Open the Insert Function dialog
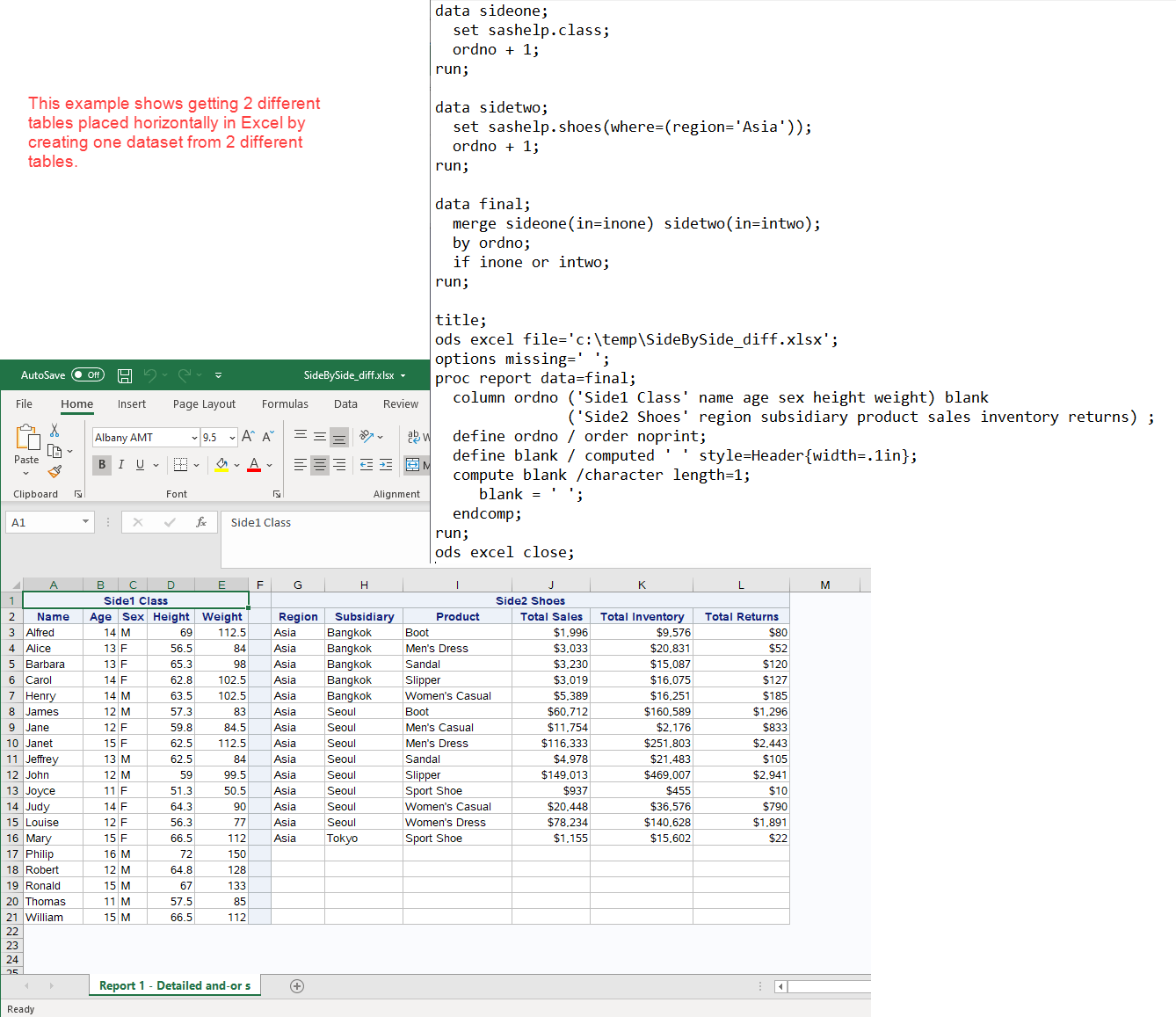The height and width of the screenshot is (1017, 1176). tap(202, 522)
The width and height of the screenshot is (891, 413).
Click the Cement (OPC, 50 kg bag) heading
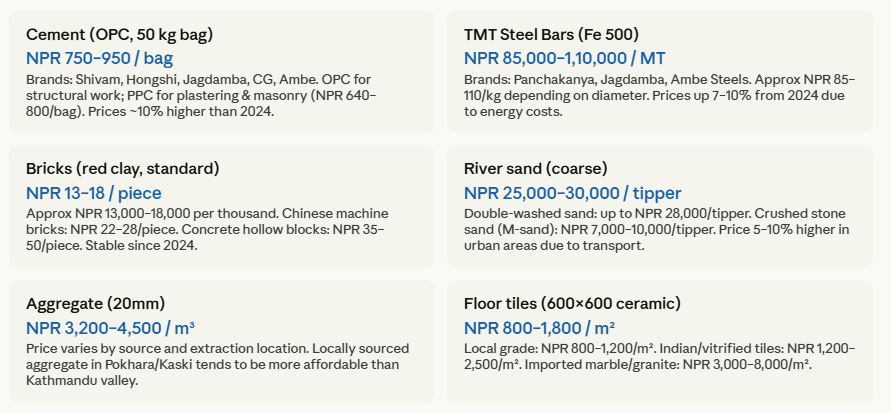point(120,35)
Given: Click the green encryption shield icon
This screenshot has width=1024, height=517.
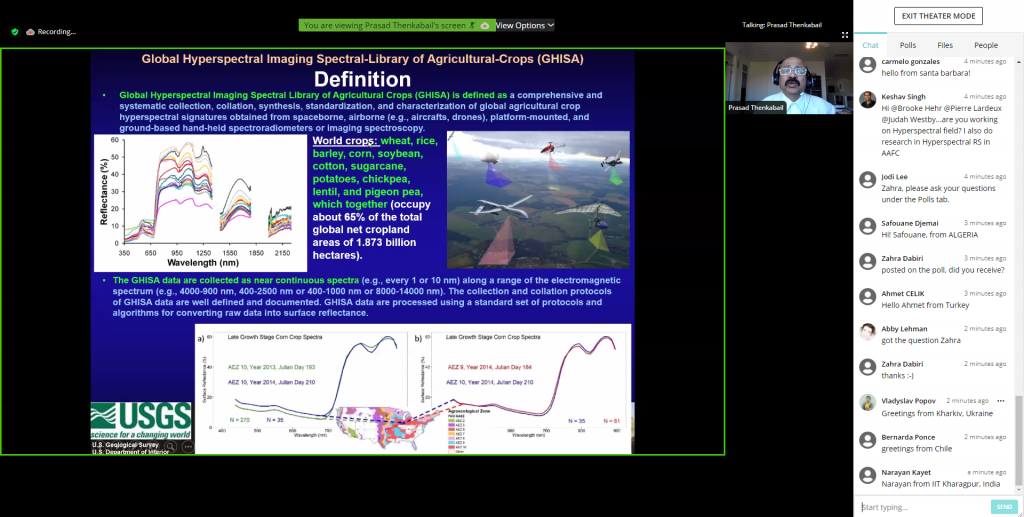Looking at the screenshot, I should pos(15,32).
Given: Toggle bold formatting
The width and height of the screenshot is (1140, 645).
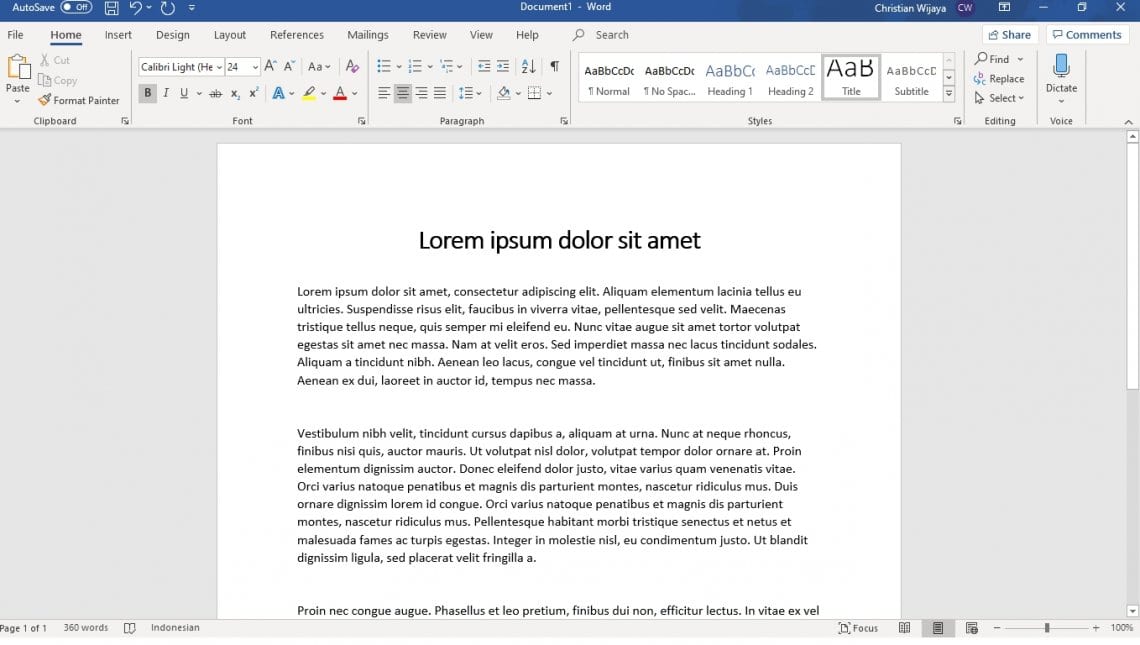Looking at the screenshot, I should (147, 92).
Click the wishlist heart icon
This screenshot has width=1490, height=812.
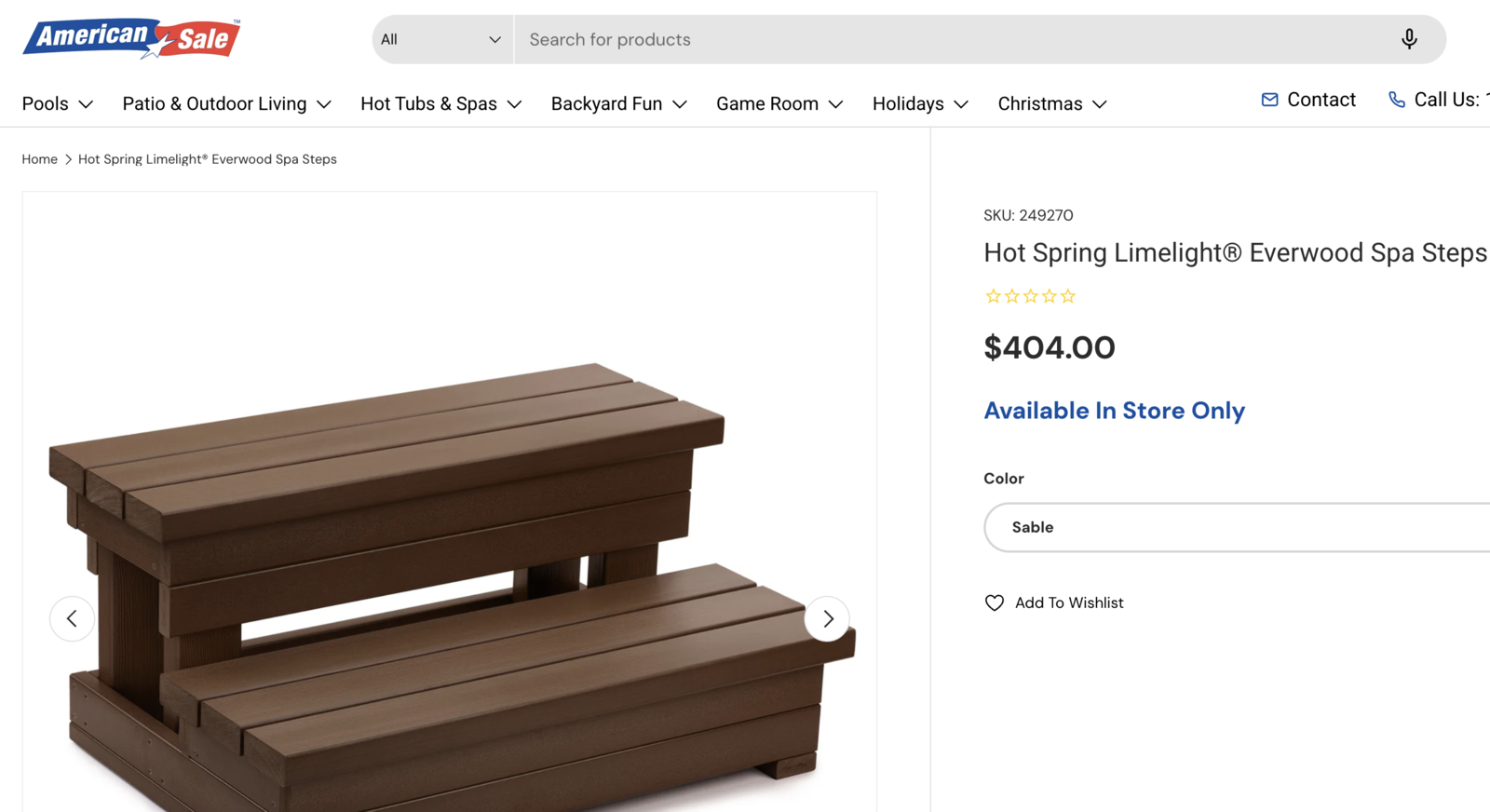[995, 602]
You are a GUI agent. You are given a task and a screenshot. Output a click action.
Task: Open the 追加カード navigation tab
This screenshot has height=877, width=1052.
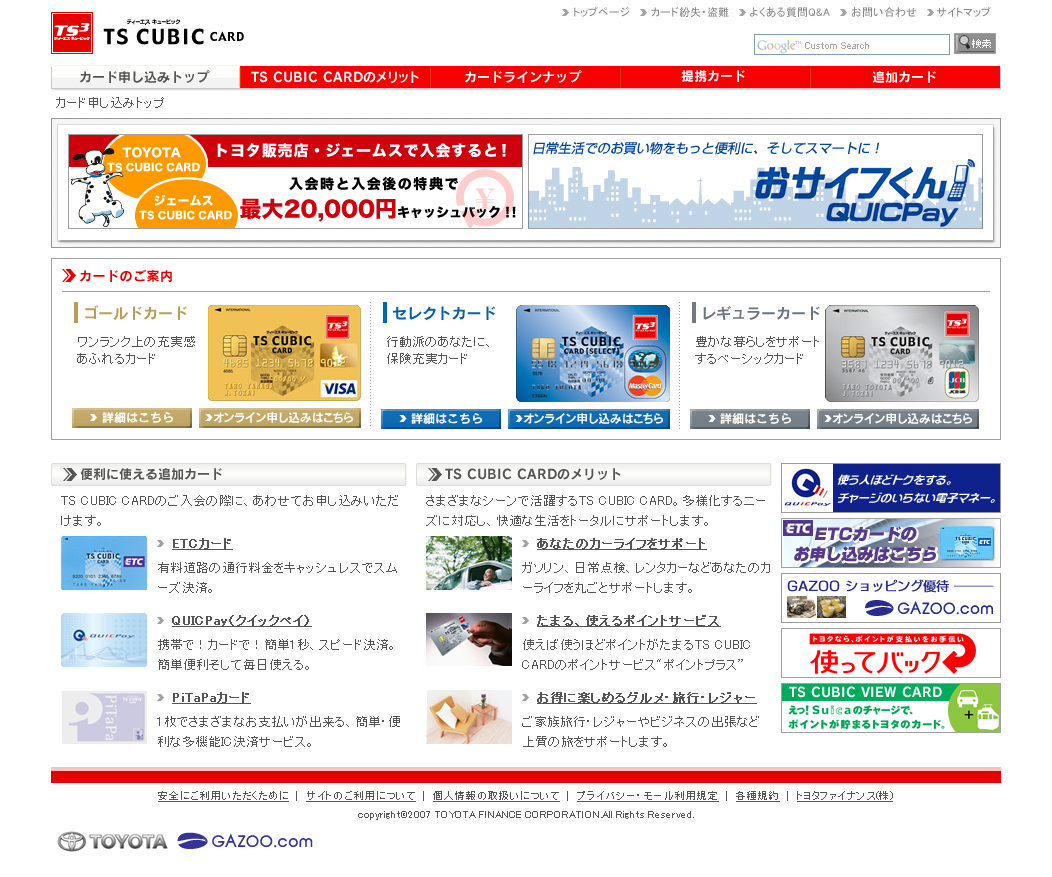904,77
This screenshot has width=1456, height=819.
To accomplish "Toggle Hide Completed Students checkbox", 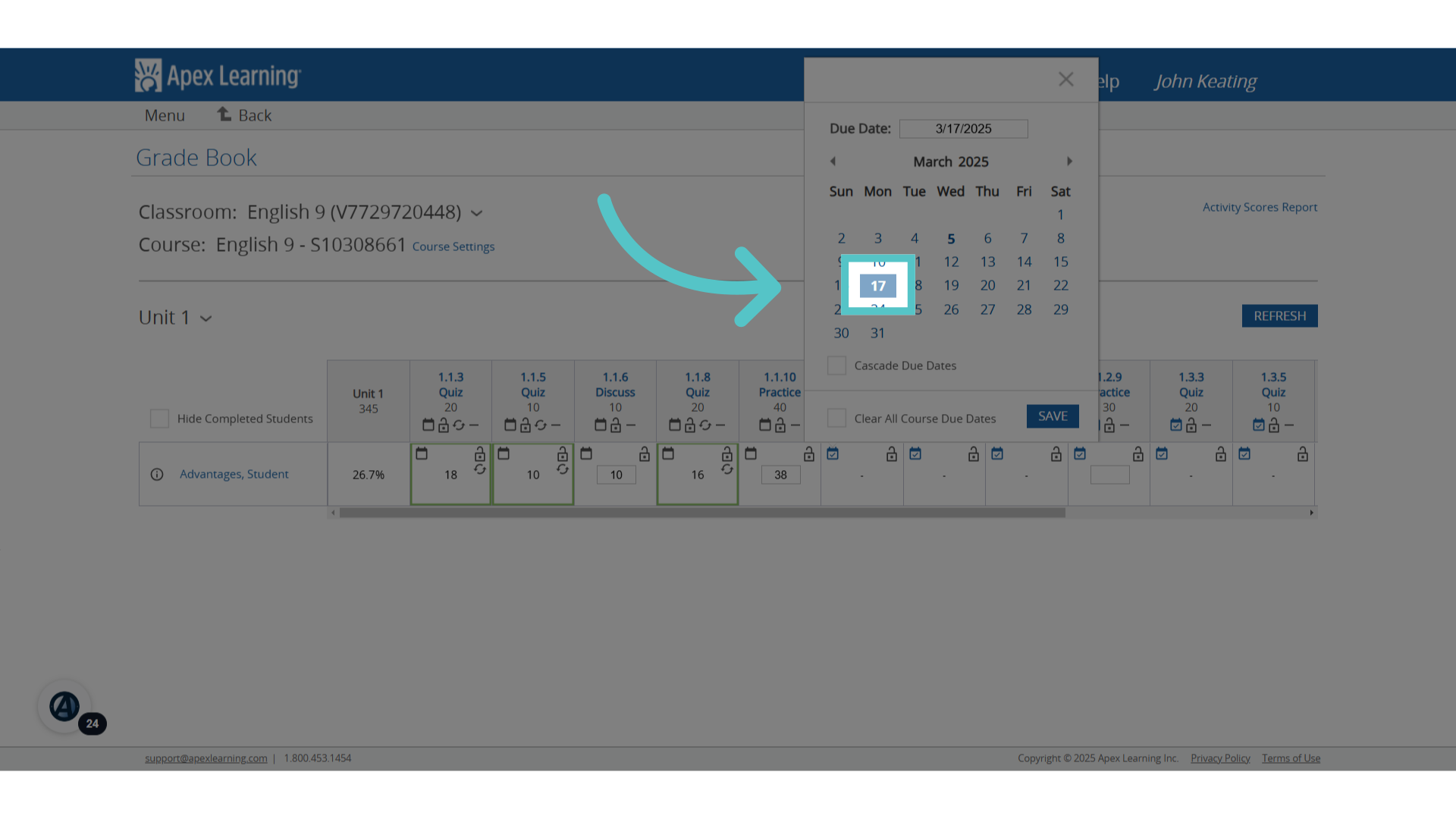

What is being asked
Print all of the entries word for word. Skip any images they contain.

Response to the exercise
Open the Insert Function dialog
The height and width of the screenshot is (1017, 1176). tap(202, 522)
The width and height of the screenshot is (891, 413).
Click the Cement (OPC, 50 kg bag) heading
point(120,35)
Given: Click the green encryption shield icon
This screenshot has width=1024, height=517.
Looking at the screenshot, I should pos(15,32).
Given: Toggle bold formatting
The width and height of the screenshot is (1140, 645).
Looking at the screenshot, I should (147, 92).
Click the wishlist heart icon
This screenshot has width=1490, height=812.
[995, 602]
You are a GUI agent. You are given a task and a screenshot. Output a click action.
Task: Open the 追加カード navigation tab
This screenshot has height=877, width=1052.
904,77
This screenshot has width=1456, height=819.
To accomplish "Toggle Hide Completed Students checkbox", 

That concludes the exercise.